Artificial Rainbow Technology Helps Autonomous Vehicles Read Traffic Signs

Researchers create technology for making easy-to-read traffic signs for autonomous vehicles. (photo: unsplash)

JAKARTA - A new study sheds light on the science behind microscale concave interfaces (MCI), a structure that reflects light to produce beautiful and potentially useful optical phenomena.

"It's important to be able to explain how a technology works to someone before you try to adopt it. Our new paper defines how light interacts with micro-scale concave interfaces," said Buffalo University (UB) engineering researcher Qiaoqiang Gan. The study noted that future applications of this effect could include assisting autonomous vehicles in recognizing traffic signs.

The research was published online August 15 in Applied Materials Today, and is featured in the September issue of the journal.

Gan, a doctorate and professor of electrical engineering at the UB School of Engineering and Applied Sciences, led the collaborative study conducted by a team from UB, University of Shanghai for Science and Technology, Fudan University, Texas Tech University and Hubei University.

The first author is Jacob Rada, who holds a Ph.D. and electrical engineering student, and Haifeng Hu, Ph.D., professor of optical-electrical and computer engineering at the Shanghai University of Science and Technology.

This study focuses on a retroreflective material, a thin film consisting of polymeric microspheres, which are deposited on the sticky side of a transparent tape. The microspheres are partially embedded in the band, and the protruding parts form the MCI.

The white light shining on the film is reflected in a way that causes it to create concentric rainbow rings. Alternately, hitting the material with a single-color laser (red, green or blue, in the case of this study) produces a pattern of light and dark rings. The reflection from the infrared laser also produces a distinctive signal consisting of concentric rings.

This study describes this effect in detail, and reports on experiments using thin films in stop signs.

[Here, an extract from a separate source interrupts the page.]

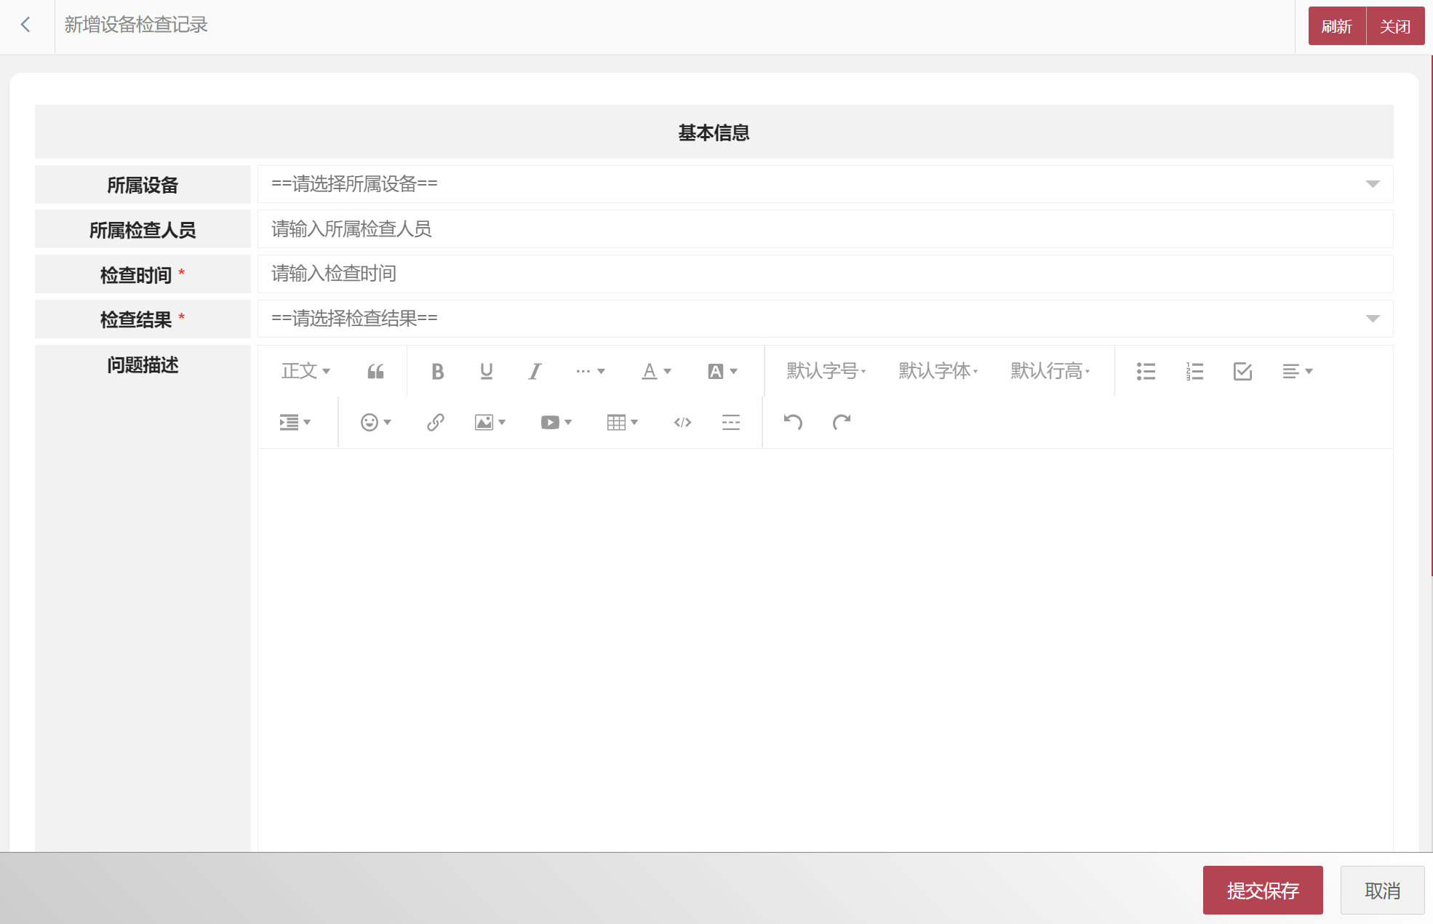
Task: Click the blockquote icon in editor toolbar
Action: tap(375, 372)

The patterns formed by the material are clearly visible on a visual camera that detects light, and a LIDAR (laser imaging, detection and range) camera that detects infrared signals, said Rada, UB's first co-author.

"Currently, autopilot systems face many challenges in recognizing traffic signs, especially in real-world conditions," said Gan. "Smart traffic signs made from our materials can provide more signals for future systems that use LIDAR and visible pattern recognition together to identify important traffic signs. This may be useful for improving traffic safety for autonomous cars. "

"We demonstrated a new combined strategy to enhance the LIDAR signal and visible pattern recognition currently performed by visible and infrared cameras," said Rada. "Our work shows that MCI is an ideal target for LIDAR cameras, because of the strong signal it generates constantly."

Patents for retroreflective materials have been issued, as well as partners in China, with Fudan University and UB as patent holders. This technology is available for license.

Gan said future plans include testing films using different wavelengths of light, and different materials for microspheres, with the aim of improving performance for possible applications such as traffic signs designed for vehicles with future autonomous systems.